#### EXERCISE REQUIREMENTS:
Could you retype all of the data below exactly as given?

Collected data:
◇ ◇ ◇ ◇
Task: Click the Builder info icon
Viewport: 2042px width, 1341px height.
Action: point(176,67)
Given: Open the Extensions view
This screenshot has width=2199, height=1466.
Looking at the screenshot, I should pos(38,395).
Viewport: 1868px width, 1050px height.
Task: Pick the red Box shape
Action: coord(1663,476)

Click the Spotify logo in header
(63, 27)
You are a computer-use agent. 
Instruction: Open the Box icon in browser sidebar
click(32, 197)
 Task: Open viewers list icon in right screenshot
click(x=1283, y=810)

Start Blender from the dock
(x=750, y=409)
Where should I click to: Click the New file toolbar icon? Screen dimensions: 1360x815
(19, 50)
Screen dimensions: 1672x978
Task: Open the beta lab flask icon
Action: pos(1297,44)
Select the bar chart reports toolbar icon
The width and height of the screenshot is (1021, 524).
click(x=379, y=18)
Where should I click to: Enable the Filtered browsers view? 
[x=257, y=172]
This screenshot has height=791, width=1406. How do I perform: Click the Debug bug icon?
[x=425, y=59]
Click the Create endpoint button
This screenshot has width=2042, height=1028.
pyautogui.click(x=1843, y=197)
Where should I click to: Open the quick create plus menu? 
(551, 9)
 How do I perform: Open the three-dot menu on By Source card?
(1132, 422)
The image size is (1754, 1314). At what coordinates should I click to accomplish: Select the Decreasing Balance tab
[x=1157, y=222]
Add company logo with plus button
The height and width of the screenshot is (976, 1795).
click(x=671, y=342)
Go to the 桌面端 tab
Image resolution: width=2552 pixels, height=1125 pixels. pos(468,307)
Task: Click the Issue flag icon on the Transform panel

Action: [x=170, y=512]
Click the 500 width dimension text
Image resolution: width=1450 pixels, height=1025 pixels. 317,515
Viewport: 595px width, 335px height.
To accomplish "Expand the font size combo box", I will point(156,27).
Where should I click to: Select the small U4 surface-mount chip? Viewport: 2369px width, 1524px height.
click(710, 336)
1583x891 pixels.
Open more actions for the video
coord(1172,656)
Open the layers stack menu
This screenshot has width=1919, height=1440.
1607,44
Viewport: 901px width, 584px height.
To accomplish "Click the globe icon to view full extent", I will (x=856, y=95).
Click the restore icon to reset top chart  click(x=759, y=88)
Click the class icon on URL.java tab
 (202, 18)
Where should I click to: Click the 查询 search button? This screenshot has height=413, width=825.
◇ ◇ ◇ ◇
#### RESULT:
Task: Click the Builder info icon
Viewport: 2042px width, 1341px height.
Action: point(176,67)
Given: Open the Extensions view
This screenshot has width=2199, height=1466.
Looking at the screenshot, I should pos(38,395).
Viewport: 1868px width, 1050px height.
Task: Pick the red Box shape
Action: coord(1663,476)

Click the Spotify logo in header
(63, 27)
You are a computer-use agent. 
Instruction: Open the Box icon in browser sidebar
click(32, 197)
 Task: Open viewers list icon in right screenshot
click(x=1283, y=810)

Start Blender from the dock
(x=750, y=409)
Where should I click to: Click the New file toolbar icon? Screen dimensions: 1360x815
(19, 50)
Screen dimensions: 1672x978
Task: Open the beta lab flask icon
Action: pos(1297,44)
Select the bar chart reports toolbar icon
The width and height of the screenshot is (1021, 524).
click(x=379, y=18)
Where should I click to: Enable the Filtered browsers view? 
[x=257, y=172]
This screenshot has height=791, width=1406. How do I perform: Click the Debug bug icon?
[x=425, y=59]
Click the Create endpoint button
This screenshot has width=2042, height=1028.
pyautogui.click(x=1843, y=197)
Where should I click to: Open the quick create plus menu? 
(551, 9)
 How do I perform: Open the three-dot menu on By Source card?
(1132, 422)
The image size is (1754, 1314). At what coordinates should I click to accomplish: Select the Decreasing Balance tab
[x=1157, y=222]
Add company logo with plus button
The height and width of the screenshot is (976, 1795).
click(x=671, y=342)
Go to the 桌面端 tab
Image resolution: width=2552 pixels, height=1125 pixels. pos(468,307)
Task: Click the Issue flag icon on the Transform panel

Action: [x=170, y=512]
Click the 500 width dimension text
Image resolution: width=1450 pixels, height=1025 pixels. 317,515
Viewport: 595px width, 335px height.
To accomplish "Expand the font size combo box", I will point(156,27).
Where should I click to: Select the small U4 surface-mount chip? Viewport: 2369px width, 1524px height.
click(710, 336)
1583x891 pixels.
Open more actions for the video
coord(1172,656)
Open the layers stack menu
This screenshot has width=1919, height=1440.
1607,44
Viewport: 901px width, 584px height.
To accomplish "Click the globe icon to view full extent", I will (x=856, y=95).
Click the restore icon to reset top chart  click(x=759, y=88)
Click the class icon on URL.java tab
 (202, 18)
Where should I click to: Click the 查询 search button? This screenshot has height=413, width=825.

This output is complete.